We are seeing well past 5 billion light-years, assuming one takes the red shift measurements to imply distances. I still question this basic assumption, but I'm keeping an open mind. It's interesting that now and again I see distance numbers quoted WELL in excess of 13.7 billion light-years. I've always taken that to mean this red shift = distance theory isn't quite complex enough. It's also why I wonder whether things we regard as constant - e.g., the speed of light - have not always been so.
Oh, and ta152h0, I don't believe I'm mixing up anything. In my view, the universe is not mixed up, it is not running on "Newtonian Physics", specifically, nor "Quantum Mechanics". It is an integrated whole, running on its complex set of rules, and that's how I imagine it. I don't claim to understand 1% of any of these fields, but I really don't need to now, to be able to picture 3 physical dimensions + 1 (time) in my imagination, then develop my own views on how it works.

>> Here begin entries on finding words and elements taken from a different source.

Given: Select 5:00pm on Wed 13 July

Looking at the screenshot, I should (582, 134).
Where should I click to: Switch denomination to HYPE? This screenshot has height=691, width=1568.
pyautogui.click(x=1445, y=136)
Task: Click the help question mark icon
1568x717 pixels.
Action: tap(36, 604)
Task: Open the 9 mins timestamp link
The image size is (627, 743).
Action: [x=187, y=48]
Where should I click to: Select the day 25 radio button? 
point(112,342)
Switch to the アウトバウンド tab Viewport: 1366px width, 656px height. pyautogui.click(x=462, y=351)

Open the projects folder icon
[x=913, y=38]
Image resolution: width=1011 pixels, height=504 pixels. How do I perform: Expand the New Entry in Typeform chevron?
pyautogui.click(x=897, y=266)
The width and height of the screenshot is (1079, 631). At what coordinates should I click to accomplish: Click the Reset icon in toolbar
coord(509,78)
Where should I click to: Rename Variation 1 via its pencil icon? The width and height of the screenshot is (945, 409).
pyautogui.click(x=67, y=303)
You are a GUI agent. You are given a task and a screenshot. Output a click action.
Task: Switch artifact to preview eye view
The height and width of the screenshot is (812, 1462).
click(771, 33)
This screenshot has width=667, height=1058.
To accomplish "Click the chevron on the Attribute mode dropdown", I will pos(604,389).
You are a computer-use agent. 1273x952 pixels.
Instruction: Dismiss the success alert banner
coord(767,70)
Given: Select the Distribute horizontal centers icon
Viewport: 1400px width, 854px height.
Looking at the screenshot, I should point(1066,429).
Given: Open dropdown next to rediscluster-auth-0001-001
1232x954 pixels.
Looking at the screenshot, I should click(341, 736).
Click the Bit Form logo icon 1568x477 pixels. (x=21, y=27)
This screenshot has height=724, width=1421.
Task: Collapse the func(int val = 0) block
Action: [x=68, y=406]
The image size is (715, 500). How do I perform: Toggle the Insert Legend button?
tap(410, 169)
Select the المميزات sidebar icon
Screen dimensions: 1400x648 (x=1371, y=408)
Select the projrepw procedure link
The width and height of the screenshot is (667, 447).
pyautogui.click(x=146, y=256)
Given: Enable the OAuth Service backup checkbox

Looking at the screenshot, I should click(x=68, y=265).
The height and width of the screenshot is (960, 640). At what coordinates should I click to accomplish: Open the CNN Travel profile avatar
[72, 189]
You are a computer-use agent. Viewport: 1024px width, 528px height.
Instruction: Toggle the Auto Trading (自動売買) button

Can you further describe this "huge difference" you speak of between gravitational forces and mutual attraction? Surely you're not just talking about the other forces (magnetism, nuclear forces, etc.)? Note that I didn't say the perturbation of time by mass density was the only thing operating here.
I imagine we won't be able to see the 'edge' of the universe, so to speak. More than likely what we'll observe is simply things becoming dimmer and more and more redshifted, until they're beyond observability.
I like the way you think, Qev. That sounds very right to me.
And what if time is traveling backwards in this huge black hole in which we live, and what we see as expansion is really in grand sense the collapse of matter inward from material falling into the universal event horizon. And further, what if entire new universes are being created in our own black holes, and universes within them, ad infinitum? Perhaps we're seeing into the future with our telescopes.